The treatment approach described above often fails because of technical difficulties. Attempts have been made, therefore, to treat root perforations long term with calcium hydroxide to obtain a hard-tissue barrier at the perforation opening (Fig. 13.8). However, for reasons not fully understood, a hard-tissue barrier forms less readily on the lateral aspects of the root than at the apical foramen, and a considerably longer induction period is needed. This method, therefore, will in most instances not be practical. On the other hand, a surgical approach may save the tooth if the perforation is in an area of the root where it can be surgically exposed. A cavity encompassing the perforation opening is then prepared into the root and filled with materials used for obturation of retrograde cavities (Fig. 13.9).
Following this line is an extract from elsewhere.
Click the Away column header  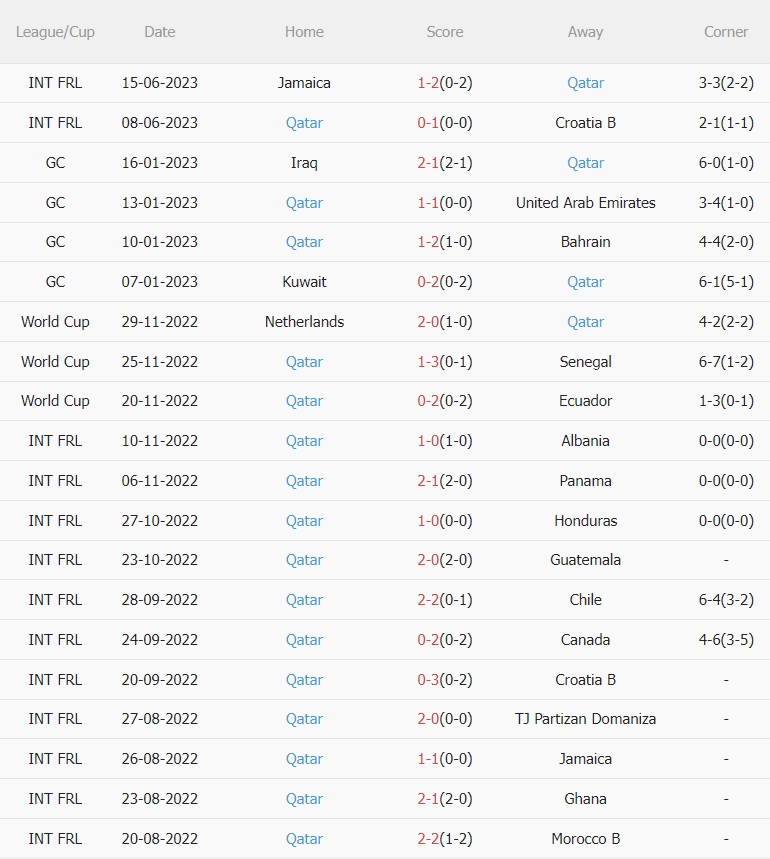(x=585, y=32)
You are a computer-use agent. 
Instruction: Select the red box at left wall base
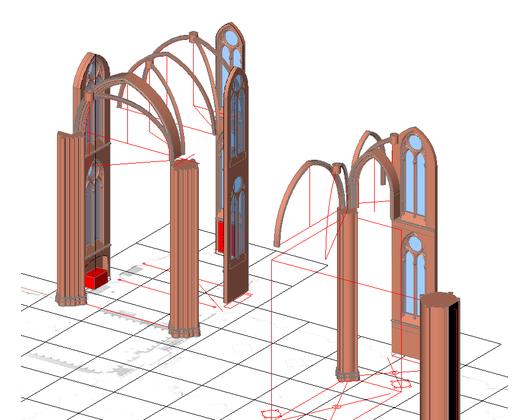tap(96, 278)
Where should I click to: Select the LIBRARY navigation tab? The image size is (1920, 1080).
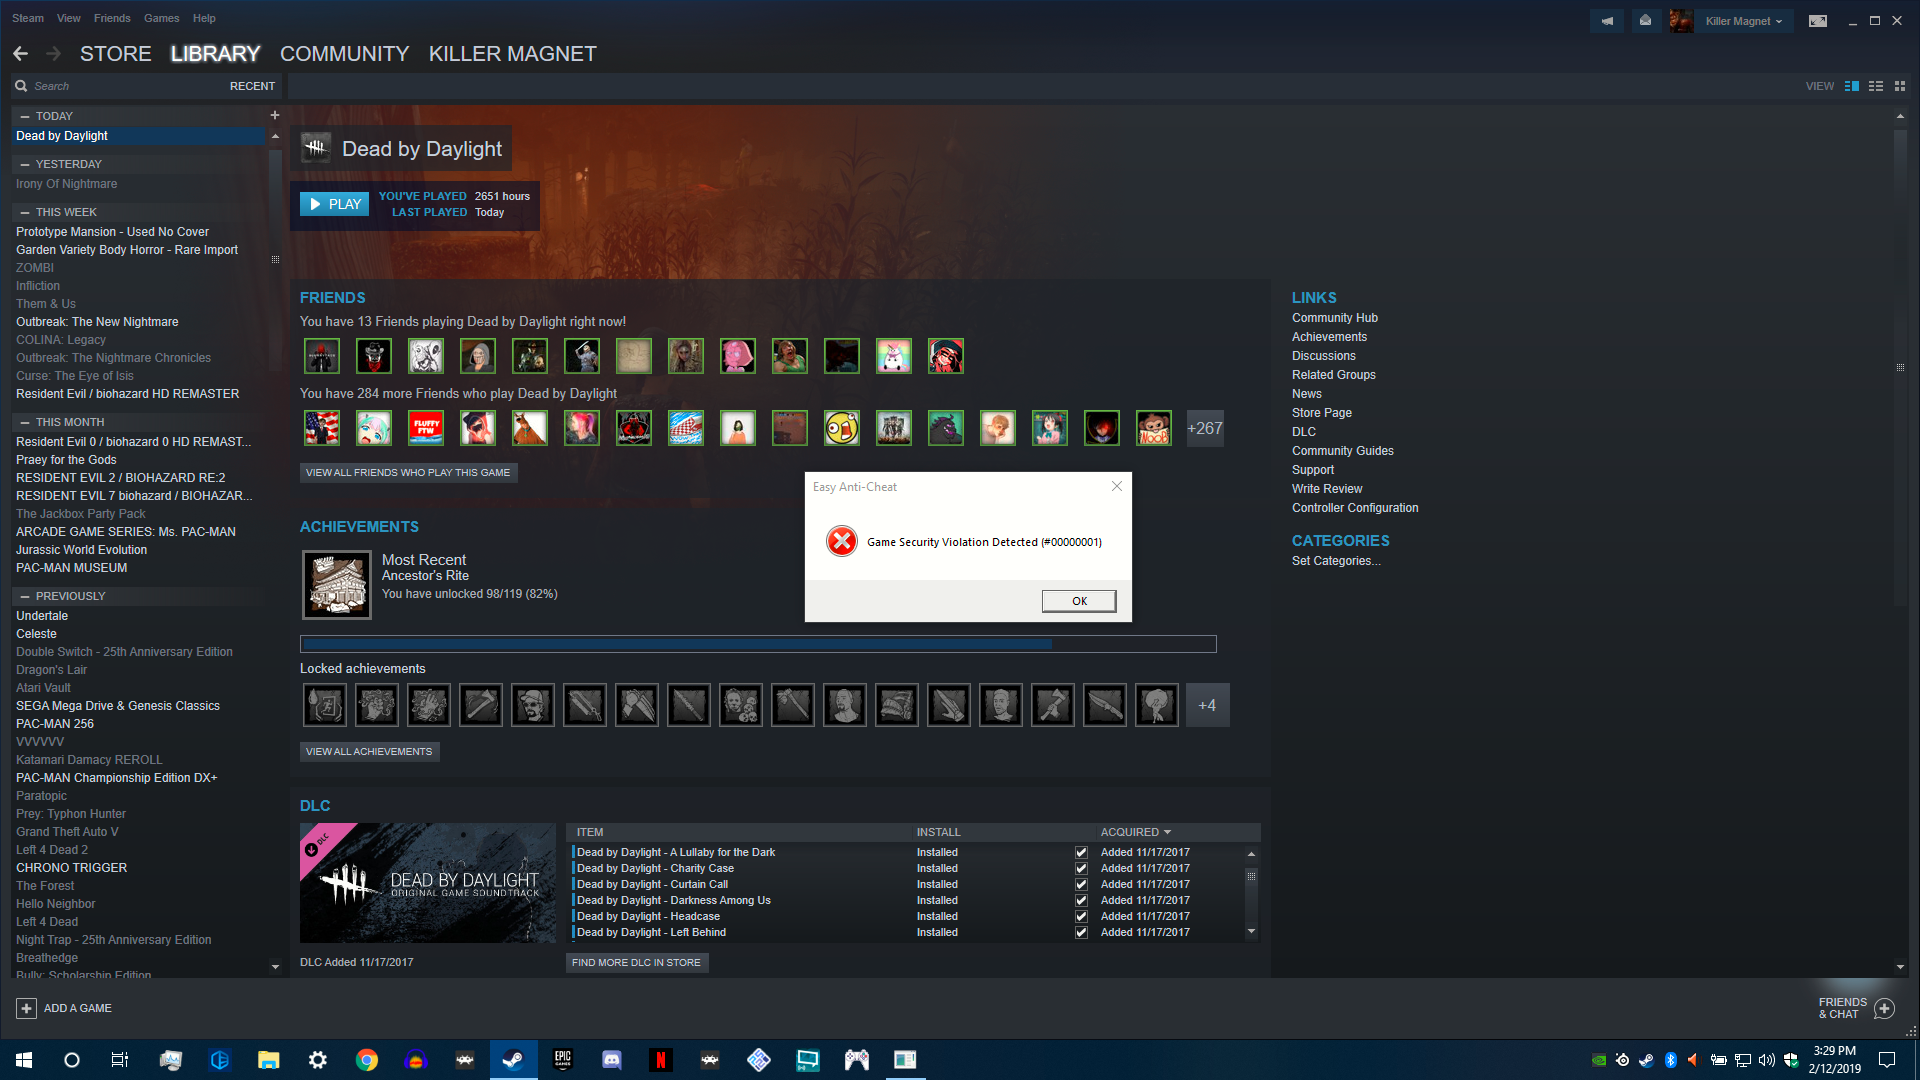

Special problems arise if the original root canal cannot be renegotiated after the root is perforated. If the perforation has occurred in an area 1–4 mm from the apex of a vital tooth, the root canal should be instrumented and filled to a level 1 mm short of the perforation opening (use an apex locator), ignoring the uninstrumented apical part of the root canal. This approach may be tried in non-vital teeth as well, but here the only chance of success is if the infection in the uninstrumented apical part of the root canal can be eliminated (Fig. 13.10). In other words, the tooth is treated as if the inaccessible part of the main root canal were a lateral canal inaccessible to instrumentation. Long-term calcium hydroxide treatment is the method of choice in these teeth since calcium hydroxide with its continuous disassociation in the tissue fluids and its long-lasting antibacterial effect renders a most effective influence on bacteria in the areas of the root canal system which are inaccessible to the instruments. However, this treatment approach may be unsuccessful. A surgical approach with removal of the uninstrumented part of the root is then usually the method of choice (Fig. 13.11).